UCLA Women's Law Journal
Gender Norms, Economic Inequality, and Social Egg Freezing: Why Company Egg Freezing Benefits Will Do More Harm Than Good
- Author(s): Geisser, Lauren
- et al.
Some of the largest companies in the world—including Facebook and Apple—began offering cryopreservation (aka, egg freezing) as a covered employee benefit as early as 2014. This Article discusses the ramifications of such coverage on other diversity policies and employee benefits, as well as with respect to class and racial inequality, and gender-normative societal roles.
Egg freezing is an elective procedure to preserve a woman’s eggs by extracting, freezing and storing them until she is ready to get pregnant at a later point in time. Similar to how the Pill allowed women to defer pregnancy and invest in their careers in the 1970s, some see egg freezing as the ultimate breakthrough to level the playing field for women so that they can have both a career and motherhood. However, when an employer subsidizes that choice, and does so over other employee benefits such as paid parental leave, childcare or flexible work arrangements, the employer reinforces the dominant—yet as this Article shows, flawed—view that motherhood is incompatible with work.
Indeed, our society was founded on notions of individual rights and autonomy, and egg freezing benefits claim to provide a woman with the choice to put her eggs on ice as she focuses on her career, financial stability, and finding a partner.
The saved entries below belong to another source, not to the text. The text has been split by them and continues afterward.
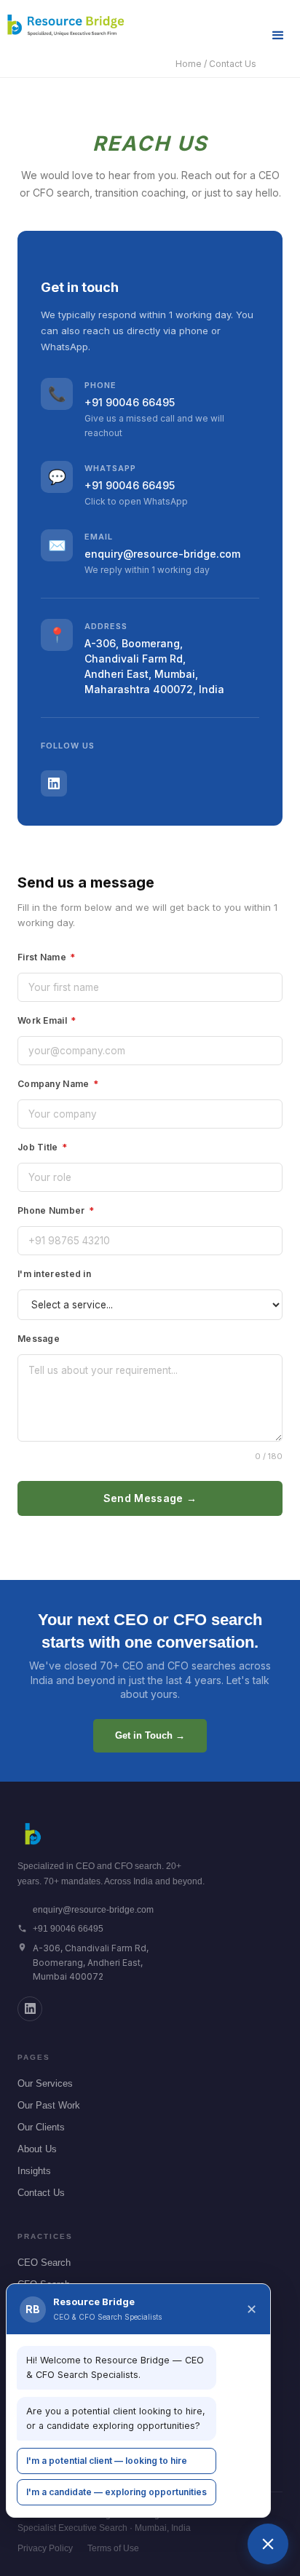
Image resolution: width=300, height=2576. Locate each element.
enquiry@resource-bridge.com (162, 554)
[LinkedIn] (54, 783)
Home (188, 63)
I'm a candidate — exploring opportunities (116, 2491)
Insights (34, 2170)
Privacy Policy (45, 2548)
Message (38, 1338)
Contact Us (41, 2192)
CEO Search (44, 2262)
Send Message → (150, 1498)
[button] (278, 36)
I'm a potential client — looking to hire (106, 2460)
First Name (46, 957)
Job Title (42, 1147)
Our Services (45, 2083)
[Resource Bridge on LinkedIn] (29, 2008)
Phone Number (55, 1210)
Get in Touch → (150, 1735)
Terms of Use (113, 2548)
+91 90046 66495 (129, 402)
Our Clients (41, 2127)
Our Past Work (48, 2105)
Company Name (57, 1083)
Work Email (46, 1020)
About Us (37, 2149)
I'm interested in (54, 1273)
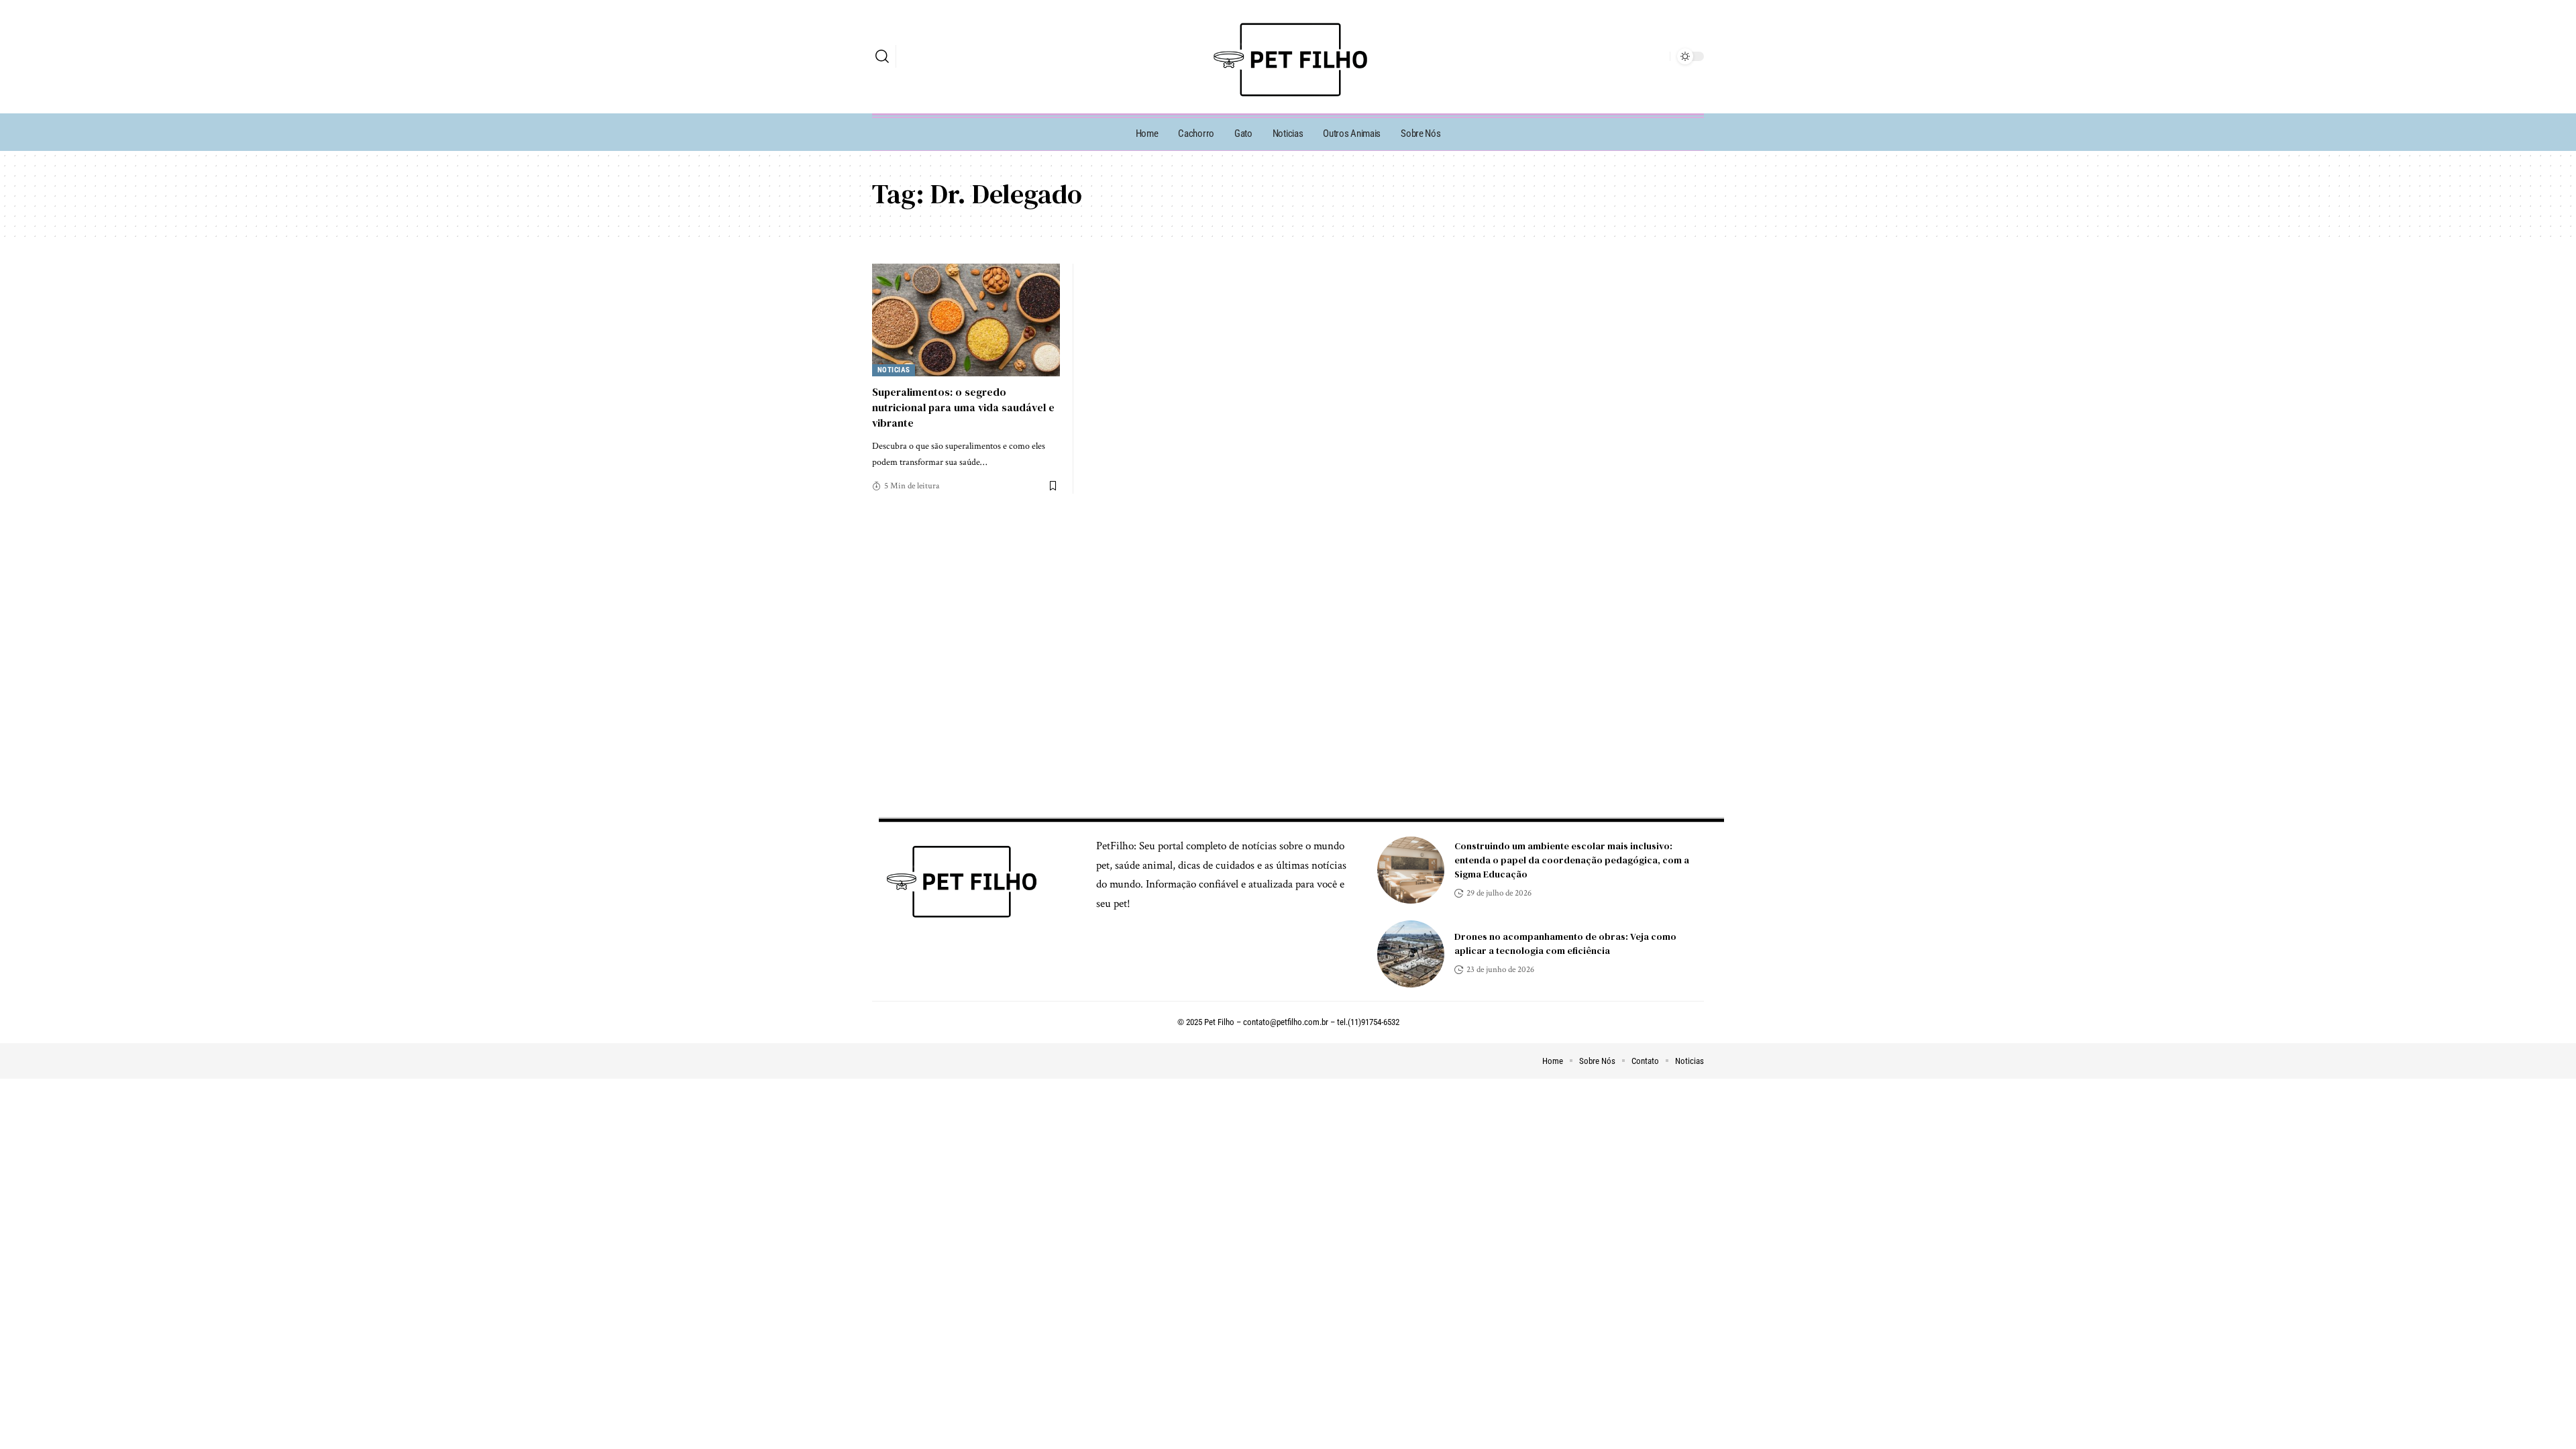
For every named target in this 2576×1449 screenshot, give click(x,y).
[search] (882, 56)
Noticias (893, 370)
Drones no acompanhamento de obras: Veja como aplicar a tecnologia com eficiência (1565, 943)
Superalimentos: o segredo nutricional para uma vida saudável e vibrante (963, 407)
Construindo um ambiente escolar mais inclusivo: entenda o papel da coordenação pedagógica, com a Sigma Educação (1571, 860)
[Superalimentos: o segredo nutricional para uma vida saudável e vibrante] (966, 320)
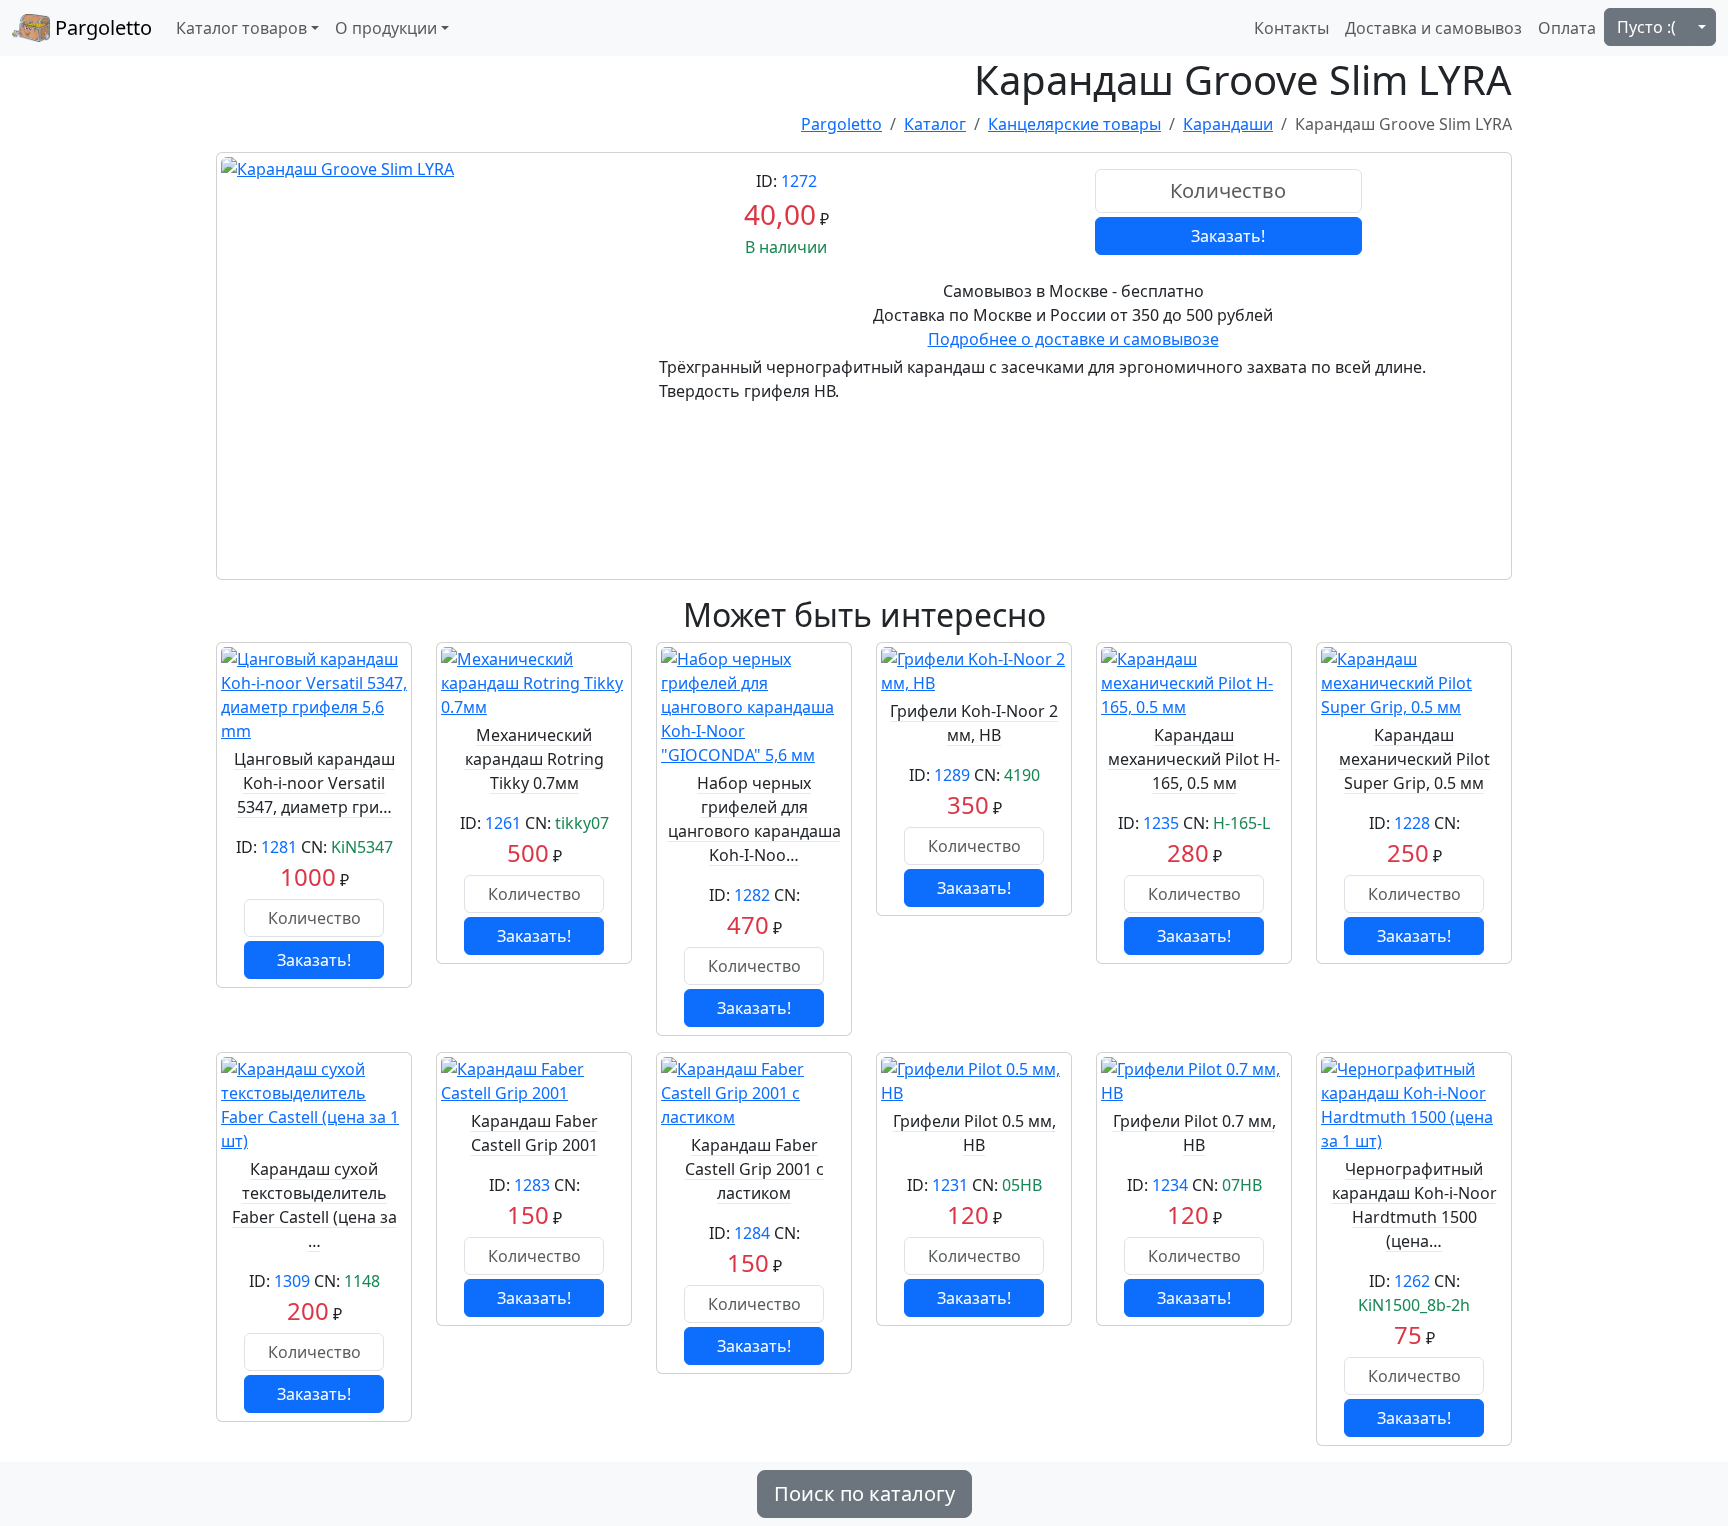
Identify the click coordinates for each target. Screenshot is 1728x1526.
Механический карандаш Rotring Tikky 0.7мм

This Article demonstrates that while potentially beneficial in the short term to recruit women and diversify the workplace, egg freezing coverage is more likely to aggravate class and racial inequality and disrupt the movements for supportive employee benefits and a restructuring of the societal norms of gender roles. With movements such as Time’s Up and #MeToo rallying women and men around the world, it is time to bring to light and question notions of traditional gender roles that companies may in effect be reinforcing.